Figure 2: 36-Star American Hand-Cut and Hand-Sewn Flag, Circa 1865
41” H x 66” W

          Prior to the Civil War, Americans rarely displayed a flag for personal use. The events of the Civil War, starting even prior to the commencement of the war with the introduction of Kansas into the Union as the 34th state and the election of President Abraham Lincoln in 1861, marked a turning point in both the surge of patriotism and the production and display of the American flag. This 36-star flag was valued then as much as we value it now, for its nationalistic symbolism and remembrance of American values. The 36-star flag was used commonly after the Civil War for celebratory events, as well as in solemn times to mourn the death of President Lincoln. 

           This flag is stable and in good condition, considering its age and use.
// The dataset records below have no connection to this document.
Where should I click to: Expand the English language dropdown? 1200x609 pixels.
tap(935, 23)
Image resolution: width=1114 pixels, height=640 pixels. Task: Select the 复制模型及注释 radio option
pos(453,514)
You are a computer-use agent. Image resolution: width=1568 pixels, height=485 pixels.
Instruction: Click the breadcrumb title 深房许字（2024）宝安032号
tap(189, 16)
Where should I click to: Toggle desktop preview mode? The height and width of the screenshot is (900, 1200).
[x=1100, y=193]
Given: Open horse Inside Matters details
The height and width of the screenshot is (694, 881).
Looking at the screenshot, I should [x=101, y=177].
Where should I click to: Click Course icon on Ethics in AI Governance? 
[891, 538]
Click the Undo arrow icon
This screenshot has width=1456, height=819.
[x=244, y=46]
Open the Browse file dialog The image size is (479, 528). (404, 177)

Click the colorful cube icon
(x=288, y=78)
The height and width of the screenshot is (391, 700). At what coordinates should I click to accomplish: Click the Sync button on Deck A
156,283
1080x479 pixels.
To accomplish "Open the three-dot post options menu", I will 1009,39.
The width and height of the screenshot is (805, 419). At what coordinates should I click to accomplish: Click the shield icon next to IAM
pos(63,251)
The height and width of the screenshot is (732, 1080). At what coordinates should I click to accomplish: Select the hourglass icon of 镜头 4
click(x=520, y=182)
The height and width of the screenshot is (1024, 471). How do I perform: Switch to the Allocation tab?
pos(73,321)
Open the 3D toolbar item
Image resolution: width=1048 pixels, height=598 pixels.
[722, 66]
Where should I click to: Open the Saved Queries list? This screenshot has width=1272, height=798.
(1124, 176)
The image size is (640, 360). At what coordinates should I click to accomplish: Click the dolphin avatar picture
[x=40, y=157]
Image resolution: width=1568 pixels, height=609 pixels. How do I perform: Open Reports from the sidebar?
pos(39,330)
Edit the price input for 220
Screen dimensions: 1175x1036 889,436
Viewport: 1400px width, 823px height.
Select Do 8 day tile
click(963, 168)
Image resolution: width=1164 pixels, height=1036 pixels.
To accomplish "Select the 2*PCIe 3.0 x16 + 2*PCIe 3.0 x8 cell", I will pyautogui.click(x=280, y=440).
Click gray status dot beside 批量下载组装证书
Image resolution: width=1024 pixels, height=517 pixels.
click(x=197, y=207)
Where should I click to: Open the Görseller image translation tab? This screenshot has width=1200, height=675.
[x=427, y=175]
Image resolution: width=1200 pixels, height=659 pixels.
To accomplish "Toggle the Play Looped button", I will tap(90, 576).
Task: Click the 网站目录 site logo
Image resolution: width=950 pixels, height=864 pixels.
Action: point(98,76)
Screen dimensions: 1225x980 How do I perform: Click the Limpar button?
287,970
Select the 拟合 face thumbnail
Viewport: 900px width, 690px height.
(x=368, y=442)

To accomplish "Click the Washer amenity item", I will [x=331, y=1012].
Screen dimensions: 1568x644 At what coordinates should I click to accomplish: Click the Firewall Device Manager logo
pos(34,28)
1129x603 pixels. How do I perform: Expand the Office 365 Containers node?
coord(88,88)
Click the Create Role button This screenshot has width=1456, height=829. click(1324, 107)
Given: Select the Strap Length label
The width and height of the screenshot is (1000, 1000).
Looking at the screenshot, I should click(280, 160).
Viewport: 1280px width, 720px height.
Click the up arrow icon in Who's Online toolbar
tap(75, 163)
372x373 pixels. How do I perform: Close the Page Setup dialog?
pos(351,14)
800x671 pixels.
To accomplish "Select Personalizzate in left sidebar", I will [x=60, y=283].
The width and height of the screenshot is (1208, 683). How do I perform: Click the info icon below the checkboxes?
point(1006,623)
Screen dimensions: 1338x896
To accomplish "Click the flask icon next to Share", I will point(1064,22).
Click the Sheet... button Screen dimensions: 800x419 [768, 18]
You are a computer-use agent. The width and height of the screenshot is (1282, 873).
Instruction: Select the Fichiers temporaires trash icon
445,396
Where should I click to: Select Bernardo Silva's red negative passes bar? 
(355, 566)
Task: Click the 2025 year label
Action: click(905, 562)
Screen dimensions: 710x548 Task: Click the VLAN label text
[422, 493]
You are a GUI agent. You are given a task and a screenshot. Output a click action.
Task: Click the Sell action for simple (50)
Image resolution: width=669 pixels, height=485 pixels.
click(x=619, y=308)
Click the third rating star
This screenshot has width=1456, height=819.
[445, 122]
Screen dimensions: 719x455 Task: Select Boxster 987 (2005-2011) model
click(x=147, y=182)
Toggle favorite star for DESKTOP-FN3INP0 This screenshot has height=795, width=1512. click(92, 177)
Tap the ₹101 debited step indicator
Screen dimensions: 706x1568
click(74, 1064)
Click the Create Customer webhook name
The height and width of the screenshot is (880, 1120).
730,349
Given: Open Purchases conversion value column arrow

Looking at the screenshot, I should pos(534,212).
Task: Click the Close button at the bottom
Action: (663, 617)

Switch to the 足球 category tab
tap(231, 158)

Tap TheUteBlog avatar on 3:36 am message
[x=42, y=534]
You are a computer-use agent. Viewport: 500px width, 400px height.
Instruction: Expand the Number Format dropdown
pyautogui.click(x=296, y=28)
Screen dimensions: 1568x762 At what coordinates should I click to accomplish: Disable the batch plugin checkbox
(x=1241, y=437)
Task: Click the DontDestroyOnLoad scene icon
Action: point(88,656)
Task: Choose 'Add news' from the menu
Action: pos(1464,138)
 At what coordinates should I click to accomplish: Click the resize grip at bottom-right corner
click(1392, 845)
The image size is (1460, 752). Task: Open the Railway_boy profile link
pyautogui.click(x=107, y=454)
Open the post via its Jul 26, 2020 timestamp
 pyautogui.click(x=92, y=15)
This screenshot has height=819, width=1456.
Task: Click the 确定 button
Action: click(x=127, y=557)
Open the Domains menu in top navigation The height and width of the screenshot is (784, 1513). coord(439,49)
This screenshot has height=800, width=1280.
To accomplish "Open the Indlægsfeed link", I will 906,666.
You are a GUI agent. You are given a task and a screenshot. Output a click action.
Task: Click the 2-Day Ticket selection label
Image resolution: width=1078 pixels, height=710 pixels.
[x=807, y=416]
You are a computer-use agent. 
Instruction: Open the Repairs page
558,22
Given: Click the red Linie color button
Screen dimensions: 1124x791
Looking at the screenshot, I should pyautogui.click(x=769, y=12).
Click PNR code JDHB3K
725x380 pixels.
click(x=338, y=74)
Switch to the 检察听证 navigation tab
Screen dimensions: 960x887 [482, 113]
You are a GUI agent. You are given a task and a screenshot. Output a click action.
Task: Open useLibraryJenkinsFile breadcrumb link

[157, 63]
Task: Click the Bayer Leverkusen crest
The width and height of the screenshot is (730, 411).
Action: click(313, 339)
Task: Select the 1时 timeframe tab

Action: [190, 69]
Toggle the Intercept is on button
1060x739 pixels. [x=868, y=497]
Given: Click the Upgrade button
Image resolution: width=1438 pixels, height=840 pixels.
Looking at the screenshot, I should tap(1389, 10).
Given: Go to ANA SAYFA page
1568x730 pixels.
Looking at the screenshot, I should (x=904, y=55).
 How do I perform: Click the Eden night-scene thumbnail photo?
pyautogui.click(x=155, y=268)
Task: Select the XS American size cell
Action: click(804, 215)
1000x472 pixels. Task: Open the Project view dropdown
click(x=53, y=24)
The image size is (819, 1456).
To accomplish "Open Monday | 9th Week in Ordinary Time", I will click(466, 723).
The cotton flag has its stars hand-sewn onto both sides. The stripes are also hand-finished on the reverse of the flag, indicating that the flag was most likely hung as a banner. Along the hoist side are period cloth ties, further indicating use as a banner. This flag has six small holes, which bear early repairs. These holes are most likely a result of bad staining during previous storage. The colors are faded but intact, and all 36 stars are still fully attached. The character of this flag is apparent, and recollects the time period honorably.

            The events of the American Civil War changed our nation’s dynamics by establishing the unity and civil purpose that we continue to respect today. Either of these pieces, currently displayed in the DC shop, would add a tone of historical understanding to any collection.